The comments have come from contractors, an architect, Cottonwood and Clarkdale employees and even a Yavapai County employee. The closet thing I have seen to negative comment was “I did not realize it was that bad” from a non-contractor. Simply put, we all know the situation. Unfortunately the county has pounded the contractors into submission and few of us are willing to go public.
What I have learned from all of this are several stories from others regarding their experiences and an unfortunate understanding of how the county plan review system works -- or doesn’t work, which is a more accurate assessment.
It seems that the plan examiners are not encouraged - or maybe even not allowed - to approve any set of plans on the first submittal. The plans must be redlined and returned to those making the submittal for “corrections.”
That term in itself causes the hair on my neck to bristle. In virtually every case there are no actual “corrections” to be made. The plans examiners really just want more information to be shown on the plans. There is nothing inherently “wrong” with the plans as submitted. I suggested that the county change their terminology to “more information” two years ago in the hopes that they would be less confrontational with the public. They are not interested it seems.
Many times two or three red-lined notes could be made and the plans could be “approved as noted” - another prospect for good will with the public - a practice used by other building departments. Again, not interested in good will.
I spoke with a local architect who had submitted plans for approval. We are talking about a man with far more construction education than a plans examiner who took a few night classes to establish a “career.” The architect’s plans were rejected with the standard 12 or so “corrections” required. The architect made the “corrections” and re-submitted. The plans were returned once again with about 12 more “corrections.” You see, the plans examiners do not have to find all of your “mistakes” the first time. They are allowed several bites of the apple - while you wait for the wheels of government to try to keep up with the neighborhood snails.
Upon his third submittal, he was rewarded once again with - you guessed it - more “corrections.” He eventually was able to secure a building permit. Again, as I said in my first letter, where would this situation leave the architect-client relationship if it were anything but rock solid to begin with?

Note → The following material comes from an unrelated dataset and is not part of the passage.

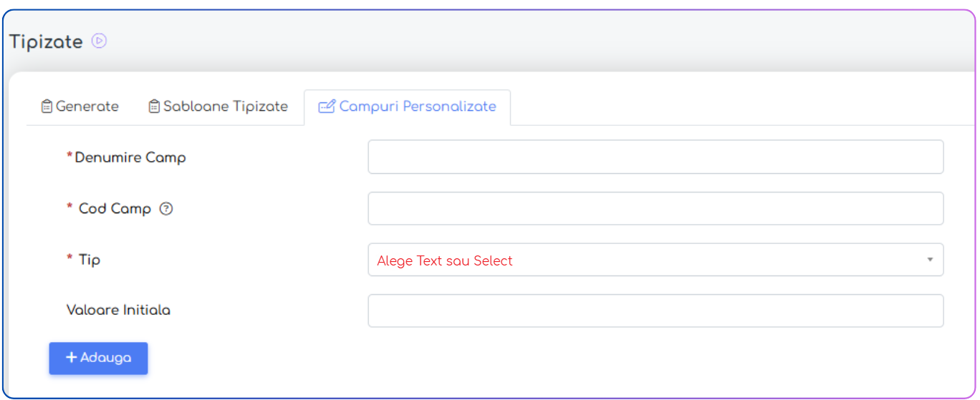Switch to the Generate tab

(87, 107)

I wonder if a contractor were to staple the entire International Building Code book to the plans, then would we be able to get past this nonsense? For decades, plan reviews were not required. Builders knew the rules, the building code. Other than the occasional field adjustment required by the actual inspectors, construction moved along nicely.

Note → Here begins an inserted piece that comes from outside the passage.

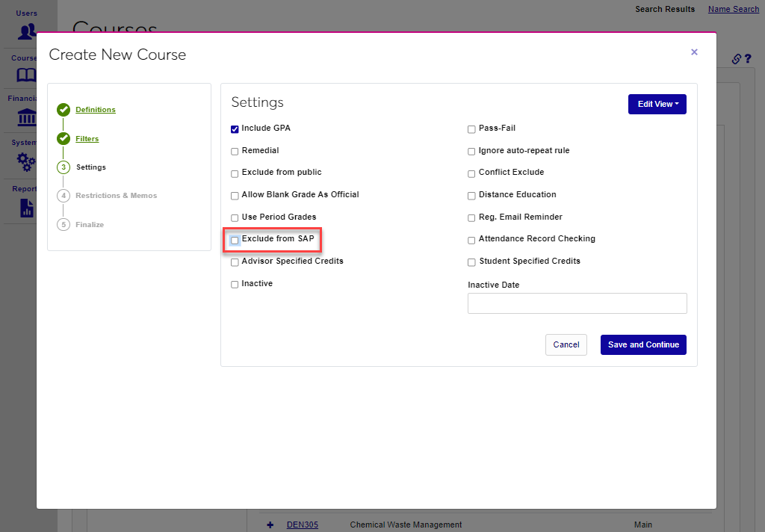Click the help question mark icon
Viewport: 765px width, 532px height.
coord(747,59)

But it seems that government has created a whole new industry -- plan examiners.
So are they the bad guys? We have plan reviews in Cottonwood, Clarkdale, Camp Verde and Sedona here in the Verde Valley. The processes in those places are smooth, efficient and pleasant.
Why does Yavapai County insist on being so difficult, so time consuming and such a miserable place to visit? That question is for you Mr. Mauk and you Mr. Garrison.
These other local building departments prove that it does not have to be that way.
Bill Bullock is the owner of C&B Construction in Cottonwood.